### What this task involves
Can you reproduce the rows below verbatim, only the stretch from the line containing "Select the TGW-ENI" through the line containing "Looking at the screenshot, I should coord(345,20)."?

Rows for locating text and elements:
_ _ _

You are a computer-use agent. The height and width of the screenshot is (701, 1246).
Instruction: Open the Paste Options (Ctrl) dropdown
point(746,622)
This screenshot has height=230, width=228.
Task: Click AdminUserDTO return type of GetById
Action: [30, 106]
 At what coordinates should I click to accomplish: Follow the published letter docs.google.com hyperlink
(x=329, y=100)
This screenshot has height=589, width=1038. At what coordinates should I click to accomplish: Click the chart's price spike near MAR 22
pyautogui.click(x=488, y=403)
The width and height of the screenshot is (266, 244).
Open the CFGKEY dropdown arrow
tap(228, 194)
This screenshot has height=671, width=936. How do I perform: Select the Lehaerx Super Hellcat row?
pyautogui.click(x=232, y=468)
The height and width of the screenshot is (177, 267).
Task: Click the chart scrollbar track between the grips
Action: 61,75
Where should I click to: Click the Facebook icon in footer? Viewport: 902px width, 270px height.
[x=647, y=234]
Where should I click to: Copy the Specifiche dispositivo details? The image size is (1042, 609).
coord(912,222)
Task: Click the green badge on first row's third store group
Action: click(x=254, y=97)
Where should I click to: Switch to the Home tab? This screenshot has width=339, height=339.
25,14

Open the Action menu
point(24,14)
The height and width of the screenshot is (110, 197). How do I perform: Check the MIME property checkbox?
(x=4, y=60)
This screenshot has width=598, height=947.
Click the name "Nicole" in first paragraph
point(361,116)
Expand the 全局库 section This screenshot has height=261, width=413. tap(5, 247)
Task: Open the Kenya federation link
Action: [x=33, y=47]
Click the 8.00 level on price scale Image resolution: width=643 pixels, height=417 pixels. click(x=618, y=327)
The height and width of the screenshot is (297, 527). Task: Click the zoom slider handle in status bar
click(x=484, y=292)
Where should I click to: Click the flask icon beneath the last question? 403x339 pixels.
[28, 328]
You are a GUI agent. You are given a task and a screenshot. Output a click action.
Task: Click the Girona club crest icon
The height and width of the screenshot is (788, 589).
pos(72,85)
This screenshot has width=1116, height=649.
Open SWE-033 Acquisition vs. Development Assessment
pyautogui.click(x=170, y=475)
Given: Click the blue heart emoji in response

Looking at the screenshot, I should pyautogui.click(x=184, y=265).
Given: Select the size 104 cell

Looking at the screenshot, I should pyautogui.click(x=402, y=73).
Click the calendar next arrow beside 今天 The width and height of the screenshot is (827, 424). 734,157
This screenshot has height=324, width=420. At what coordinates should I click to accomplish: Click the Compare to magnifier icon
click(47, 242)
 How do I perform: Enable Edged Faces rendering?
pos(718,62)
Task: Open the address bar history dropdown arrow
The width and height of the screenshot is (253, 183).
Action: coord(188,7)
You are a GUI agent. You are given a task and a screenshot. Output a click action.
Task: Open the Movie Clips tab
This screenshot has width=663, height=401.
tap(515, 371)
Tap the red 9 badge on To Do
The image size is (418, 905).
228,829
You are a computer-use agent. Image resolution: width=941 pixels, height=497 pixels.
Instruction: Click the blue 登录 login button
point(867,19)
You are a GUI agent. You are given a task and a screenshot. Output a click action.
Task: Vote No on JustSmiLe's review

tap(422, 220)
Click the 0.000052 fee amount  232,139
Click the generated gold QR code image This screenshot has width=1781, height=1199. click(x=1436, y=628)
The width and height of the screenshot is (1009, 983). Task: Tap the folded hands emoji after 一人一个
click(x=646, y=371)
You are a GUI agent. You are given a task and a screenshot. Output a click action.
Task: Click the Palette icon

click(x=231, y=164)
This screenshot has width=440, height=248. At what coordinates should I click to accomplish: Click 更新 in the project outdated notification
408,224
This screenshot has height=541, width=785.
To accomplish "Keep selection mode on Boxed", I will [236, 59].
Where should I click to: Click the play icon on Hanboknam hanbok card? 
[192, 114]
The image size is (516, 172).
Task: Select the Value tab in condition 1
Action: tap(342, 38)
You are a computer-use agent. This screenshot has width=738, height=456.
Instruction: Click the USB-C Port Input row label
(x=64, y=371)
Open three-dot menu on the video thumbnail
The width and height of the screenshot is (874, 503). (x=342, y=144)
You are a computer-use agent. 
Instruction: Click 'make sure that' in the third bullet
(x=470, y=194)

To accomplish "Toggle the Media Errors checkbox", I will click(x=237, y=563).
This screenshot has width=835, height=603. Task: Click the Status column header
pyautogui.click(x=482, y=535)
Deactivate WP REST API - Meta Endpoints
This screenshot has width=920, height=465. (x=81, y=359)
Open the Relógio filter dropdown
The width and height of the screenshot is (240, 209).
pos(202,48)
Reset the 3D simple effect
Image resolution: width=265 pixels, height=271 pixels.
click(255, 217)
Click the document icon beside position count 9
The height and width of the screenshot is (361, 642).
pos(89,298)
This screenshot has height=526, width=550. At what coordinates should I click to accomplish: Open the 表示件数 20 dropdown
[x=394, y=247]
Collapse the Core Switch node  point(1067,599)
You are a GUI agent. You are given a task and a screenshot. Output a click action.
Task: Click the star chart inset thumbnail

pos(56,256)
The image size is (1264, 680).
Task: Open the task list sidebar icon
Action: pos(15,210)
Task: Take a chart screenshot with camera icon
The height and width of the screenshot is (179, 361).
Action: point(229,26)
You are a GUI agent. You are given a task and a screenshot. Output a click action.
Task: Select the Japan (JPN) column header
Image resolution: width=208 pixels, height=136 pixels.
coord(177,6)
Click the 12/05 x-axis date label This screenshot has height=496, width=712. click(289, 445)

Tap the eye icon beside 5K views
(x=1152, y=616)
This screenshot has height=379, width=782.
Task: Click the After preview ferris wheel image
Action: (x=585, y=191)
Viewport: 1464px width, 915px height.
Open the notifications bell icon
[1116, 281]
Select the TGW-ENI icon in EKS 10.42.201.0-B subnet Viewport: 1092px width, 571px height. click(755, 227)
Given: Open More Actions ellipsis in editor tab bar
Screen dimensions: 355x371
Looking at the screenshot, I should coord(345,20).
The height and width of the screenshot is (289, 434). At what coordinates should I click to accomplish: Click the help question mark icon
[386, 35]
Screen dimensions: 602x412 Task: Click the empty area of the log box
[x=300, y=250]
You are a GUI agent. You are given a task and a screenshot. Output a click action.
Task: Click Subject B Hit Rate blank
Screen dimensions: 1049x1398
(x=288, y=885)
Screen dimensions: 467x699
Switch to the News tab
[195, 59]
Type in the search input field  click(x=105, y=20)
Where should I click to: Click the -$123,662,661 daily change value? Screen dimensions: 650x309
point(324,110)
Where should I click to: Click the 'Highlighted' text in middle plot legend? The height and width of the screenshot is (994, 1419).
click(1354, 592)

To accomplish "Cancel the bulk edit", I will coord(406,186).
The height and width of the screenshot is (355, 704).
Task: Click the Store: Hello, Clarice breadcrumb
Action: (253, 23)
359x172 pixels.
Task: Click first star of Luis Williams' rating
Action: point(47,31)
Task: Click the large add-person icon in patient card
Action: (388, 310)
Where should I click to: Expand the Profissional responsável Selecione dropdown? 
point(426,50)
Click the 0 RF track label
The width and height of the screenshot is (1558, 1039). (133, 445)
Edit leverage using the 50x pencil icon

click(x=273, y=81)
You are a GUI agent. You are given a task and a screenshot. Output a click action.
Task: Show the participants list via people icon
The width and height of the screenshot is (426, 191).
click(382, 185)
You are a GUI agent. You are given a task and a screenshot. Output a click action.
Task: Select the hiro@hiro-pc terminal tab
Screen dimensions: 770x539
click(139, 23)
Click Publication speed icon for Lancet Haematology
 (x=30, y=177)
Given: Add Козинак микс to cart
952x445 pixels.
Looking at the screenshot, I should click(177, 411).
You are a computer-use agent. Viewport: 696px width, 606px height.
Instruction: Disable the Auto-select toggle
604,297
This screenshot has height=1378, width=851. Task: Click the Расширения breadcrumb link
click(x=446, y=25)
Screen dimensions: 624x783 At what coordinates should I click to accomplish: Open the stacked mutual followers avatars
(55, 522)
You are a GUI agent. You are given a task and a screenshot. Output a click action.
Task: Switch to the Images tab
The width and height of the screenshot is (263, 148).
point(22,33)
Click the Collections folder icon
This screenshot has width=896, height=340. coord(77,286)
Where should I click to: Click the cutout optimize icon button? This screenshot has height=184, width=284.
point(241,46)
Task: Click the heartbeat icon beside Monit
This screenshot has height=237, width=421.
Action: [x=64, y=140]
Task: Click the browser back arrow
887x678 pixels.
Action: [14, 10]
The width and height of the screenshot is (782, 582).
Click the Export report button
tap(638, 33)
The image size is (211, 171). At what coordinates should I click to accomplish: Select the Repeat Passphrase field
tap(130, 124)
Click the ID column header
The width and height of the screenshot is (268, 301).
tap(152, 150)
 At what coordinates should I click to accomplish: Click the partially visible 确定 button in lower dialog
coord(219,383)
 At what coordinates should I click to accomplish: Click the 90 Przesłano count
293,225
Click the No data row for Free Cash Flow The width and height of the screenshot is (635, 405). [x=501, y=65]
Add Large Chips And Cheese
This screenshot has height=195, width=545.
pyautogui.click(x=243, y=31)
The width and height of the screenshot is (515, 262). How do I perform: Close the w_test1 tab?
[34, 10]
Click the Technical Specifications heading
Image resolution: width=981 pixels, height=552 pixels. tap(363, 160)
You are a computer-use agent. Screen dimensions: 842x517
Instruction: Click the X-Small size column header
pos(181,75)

_ _ _

### Result
Select the TGW-ENI icon in EKS 10.42.201.0-B subnet Viewport: 1092px width, 571px height. click(755, 227)
Given: Open More Actions ellipsis in editor tab bar
Screen dimensions: 355x371
Looking at the screenshot, I should coord(345,20).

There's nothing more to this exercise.